68. Today some politically correct scholars will play down the sacrifices and cannibalism. They might suggest that the Aztecs killed so many people as a primitive form of population control. Or they might point to the fact that Mesoamerica had no large meat animals like cows or pigs, and assert that the Aztecs were cannibals because they were suffering from a protein shortage. Myself, I doubt if the Aztecs were farsighted enough to worry about overpopulation (no ancient culture did). As for the cannibalism, no other culture did it because they were tired of a vegetarian diet. If that was the case, then you'd have to worry about waking up with teeth marks on your leg, if you slept with a vegan in the same room! And if anybody among the Aztecs thought there was too much bloodshed, it looks like they felt they had better keep that opinion to themselves.

69. Like the rest of Tenochtitlan, the Templo Mayor was destroyed by the Spaniards in the early sixteenth century. Excavation of the pyramid's ruins began in 1978, and rich grave offerings have been discovered there since 2007. The Aztecs reported that three tlatoani were cremated and buried in the pyramid; Ahuitzotl was one of them. Check out the November 2010 issue of National Geographic for details on what may be Ahuitzotl's tomb.

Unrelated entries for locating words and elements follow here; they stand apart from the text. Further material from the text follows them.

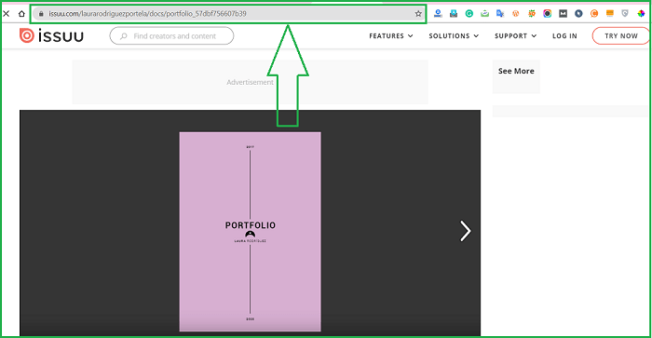Go to next page with right arrow

466,231

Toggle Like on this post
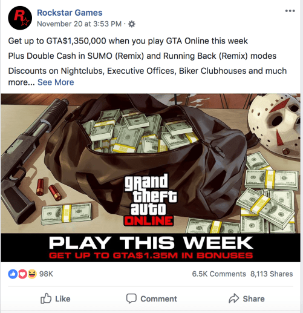point(56,298)
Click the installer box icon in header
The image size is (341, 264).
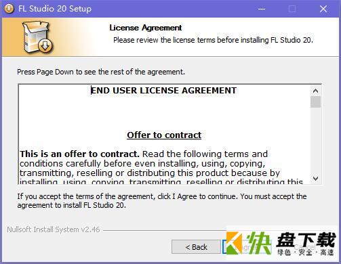coord(37,37)
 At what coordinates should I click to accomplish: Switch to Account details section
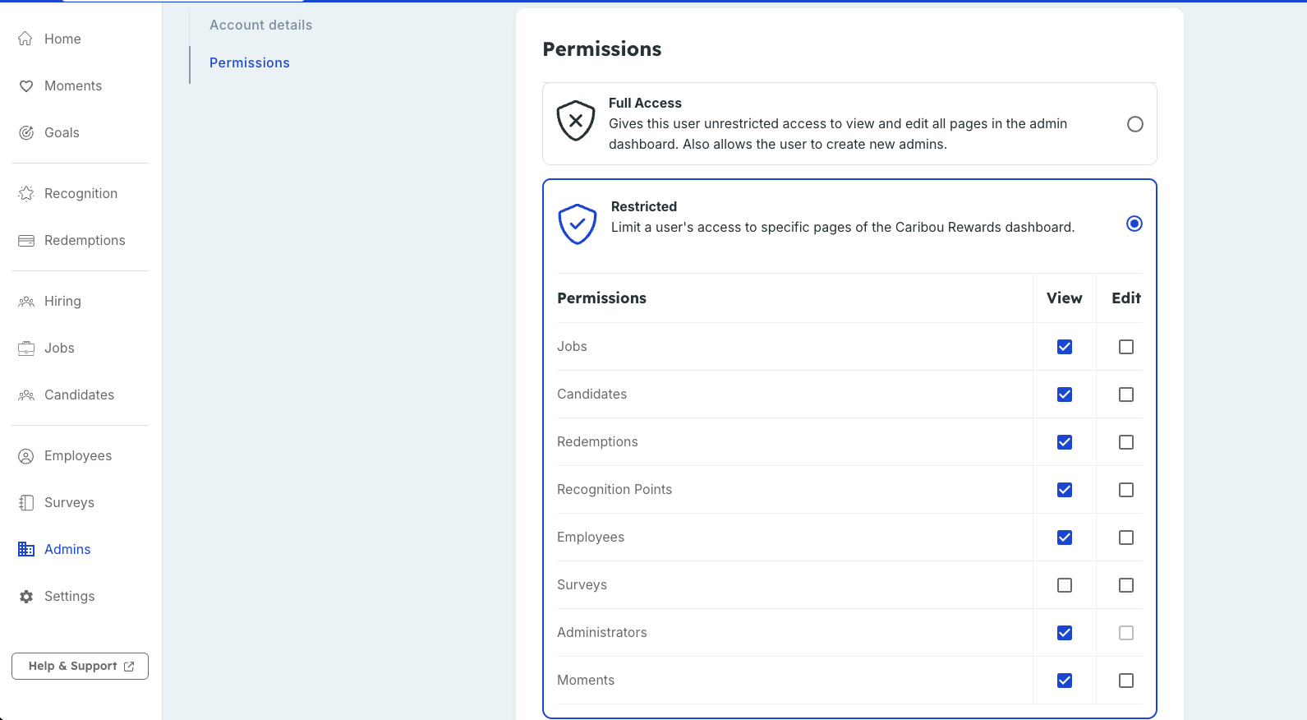pos(260,25)
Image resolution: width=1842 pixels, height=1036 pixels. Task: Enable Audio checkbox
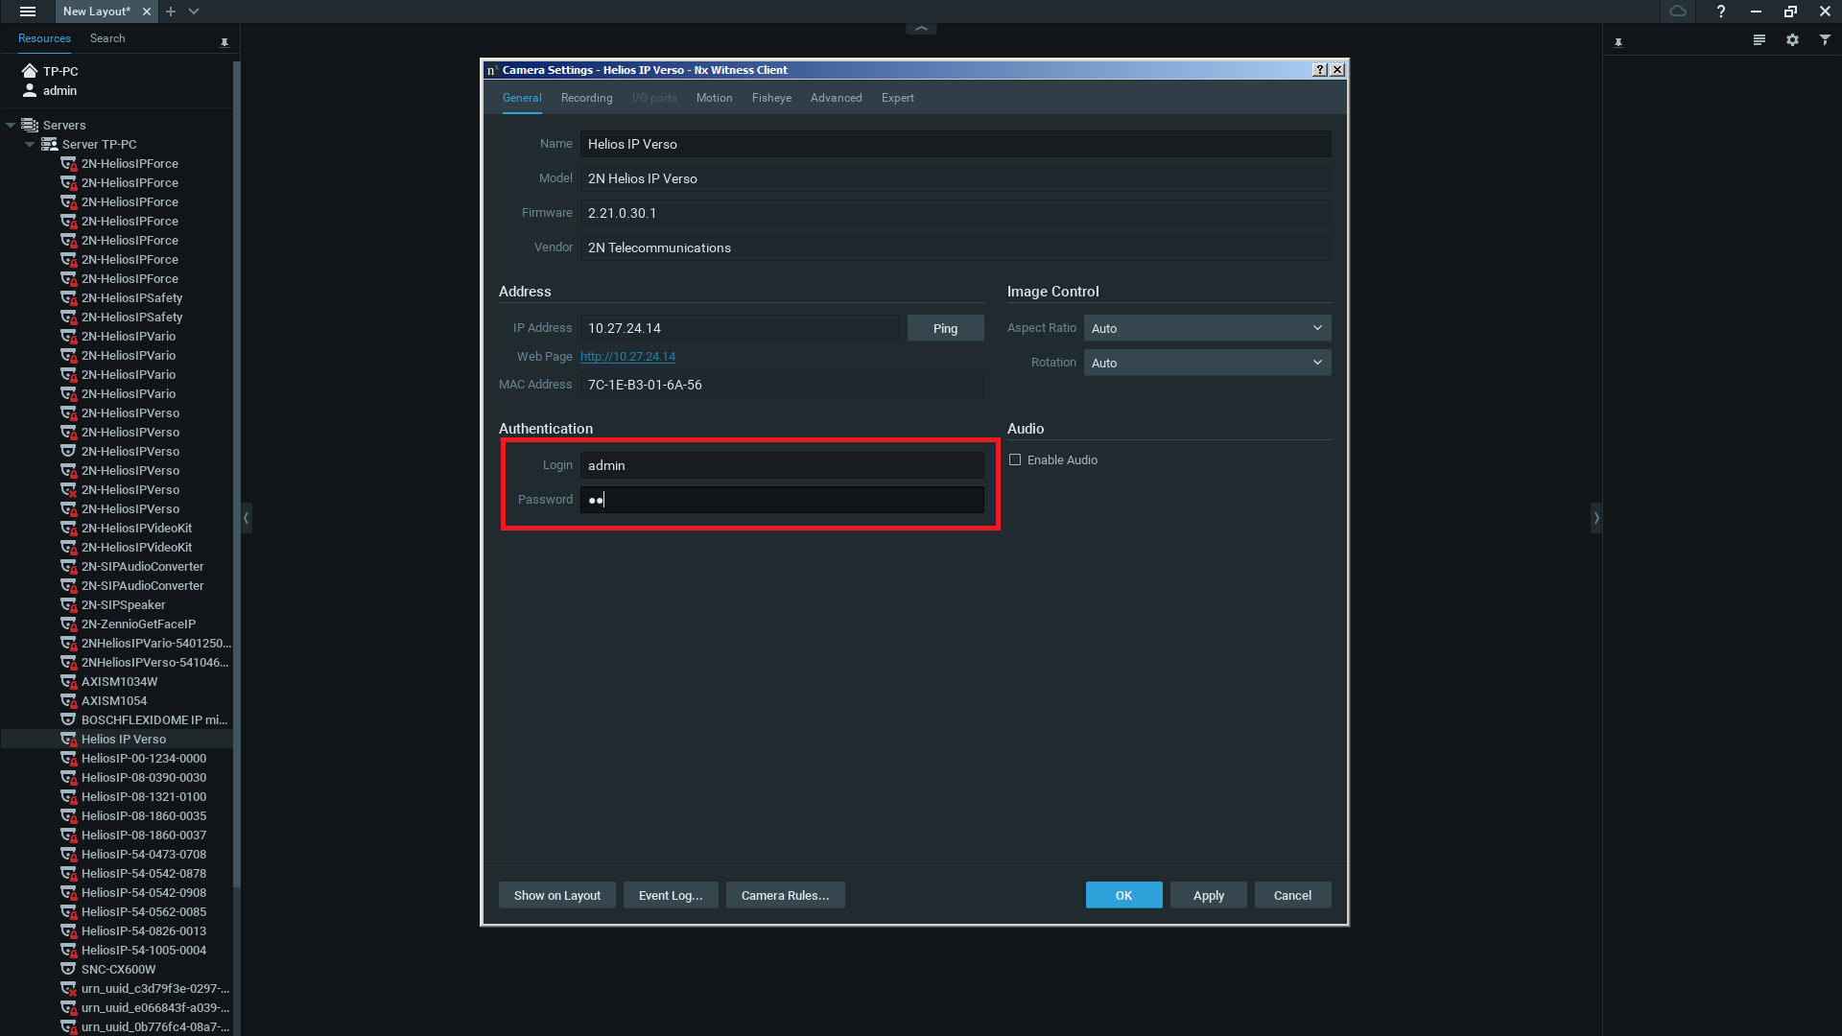pos(1015,460)
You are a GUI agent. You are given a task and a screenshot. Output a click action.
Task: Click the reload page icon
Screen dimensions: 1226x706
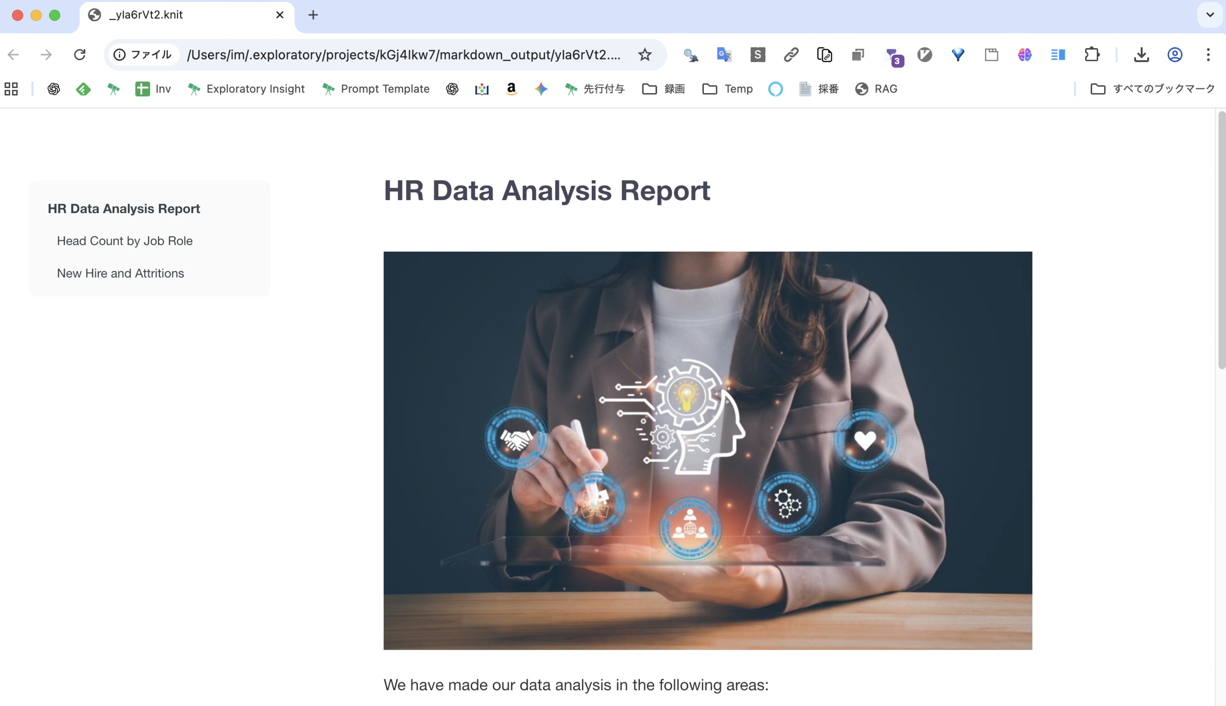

70. Most merchant expeditions led by pochtecas were careful to leave and enter Tenochtitlan under cover of darkness, so that others would not see how rich they really were.

71. See also what I wrote about that in Chapter 9 of The Genesis Chronicles.

72. “From his skull we shall drink. We shall adorn ourselves with his teeth. His bones will serve as our flutes. With his skin for a drum, we shall dance.”